I recently started looking into the new Policy Management in SQL Server 2008 and when I checked for compliance with the "Public Not Granted Server Permission" policy, my server failed the check. The reason was, and I am pretty sure this is the default, public has TCP Endpoint permission so that users can connect to the server. If I were to remove this, I would have to assign users individually the right to connect.

This seems silly to me. I cannot figure out why Microsoft would recommend changing this. I have no guest account, so only specified users can access the server. The server is behind a firewall, and only one subnet in the company can even access it. Does anyone have any insight on this?

A: 

Security best practices start with locking EVERYTHING down, then only opening up pieces as necessary to the people that actually need to get to it.
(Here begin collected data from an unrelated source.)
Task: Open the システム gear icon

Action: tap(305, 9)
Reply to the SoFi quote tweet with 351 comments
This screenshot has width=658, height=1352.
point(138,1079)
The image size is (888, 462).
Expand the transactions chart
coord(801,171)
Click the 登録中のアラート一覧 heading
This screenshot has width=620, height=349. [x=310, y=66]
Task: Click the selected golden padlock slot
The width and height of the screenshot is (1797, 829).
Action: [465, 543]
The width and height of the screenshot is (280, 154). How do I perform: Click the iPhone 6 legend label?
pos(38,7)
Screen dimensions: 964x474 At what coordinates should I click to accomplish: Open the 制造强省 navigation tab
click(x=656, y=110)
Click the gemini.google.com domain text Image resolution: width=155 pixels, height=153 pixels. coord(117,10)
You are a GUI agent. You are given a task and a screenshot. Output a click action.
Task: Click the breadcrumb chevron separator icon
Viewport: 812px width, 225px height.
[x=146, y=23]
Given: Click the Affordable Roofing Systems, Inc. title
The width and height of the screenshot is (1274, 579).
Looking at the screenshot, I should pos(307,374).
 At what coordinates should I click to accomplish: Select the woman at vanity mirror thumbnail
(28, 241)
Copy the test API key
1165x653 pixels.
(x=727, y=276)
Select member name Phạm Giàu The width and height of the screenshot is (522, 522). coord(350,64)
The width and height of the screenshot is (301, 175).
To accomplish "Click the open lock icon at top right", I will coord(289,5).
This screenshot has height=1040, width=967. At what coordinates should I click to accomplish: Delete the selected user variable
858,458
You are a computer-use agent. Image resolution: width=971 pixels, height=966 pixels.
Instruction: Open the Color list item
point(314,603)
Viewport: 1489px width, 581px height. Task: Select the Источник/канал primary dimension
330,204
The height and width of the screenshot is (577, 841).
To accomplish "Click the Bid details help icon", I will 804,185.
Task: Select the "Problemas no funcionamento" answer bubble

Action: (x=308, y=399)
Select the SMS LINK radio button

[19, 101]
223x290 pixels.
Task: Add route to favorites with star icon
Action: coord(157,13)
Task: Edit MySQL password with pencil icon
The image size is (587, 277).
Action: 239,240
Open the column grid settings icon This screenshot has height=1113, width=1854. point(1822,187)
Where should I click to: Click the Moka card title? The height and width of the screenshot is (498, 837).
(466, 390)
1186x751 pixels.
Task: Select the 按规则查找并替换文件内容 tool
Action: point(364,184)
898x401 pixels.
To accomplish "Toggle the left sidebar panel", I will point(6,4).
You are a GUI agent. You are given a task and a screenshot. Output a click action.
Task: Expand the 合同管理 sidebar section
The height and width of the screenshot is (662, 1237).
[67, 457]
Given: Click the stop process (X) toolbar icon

By allowing the "public" access to even connect, regardless of the fact that they don't have rights to do anything, opens the door just a crack. Sometimes, that's enough to exploit a buffer overflow or another type of attack.

UPDATE

A Login and a User are two different things. A login is server level, a User is database specific. Every User should have a corresponding login; but not every login will have a database user account.

Let's say you are using Active Directory integrated security; and you've assigned a particular AD group to have access to the server. Now, only some of those within the group may actually have access to certain databases. Those are the people you want to allow access to connect. Whereas the other members of the group don't have regular database user accounts.

By definition this is a problem as some of the group members can connect and list databases on the server even though they don't have access to any of those databases. That's the "crack" in the door I'm talking about.

If you can stop those people from even being able to connect then you've gone a long way towards securing your server.

There are other server level permissions that the Public role grants to logins. If possible, you should turn it off just like you would a guest account.

Chris Lively
That makes no sense to me. Correct me if I'm wrong, but to be a member of the public role, you must have a login. A login serves no purpose if it cannot connect to the server. If public did not have the connect permission, I would have to give it to every login anyway.
jhale
In my case, I have no logins that do not have a db user account. Also, the only permission granted to the public role on my server was TCP endpoint rights. I'm thinking this recommendation just doesn't apply to my situation. You did come up with a scenario I hadn't thought of though.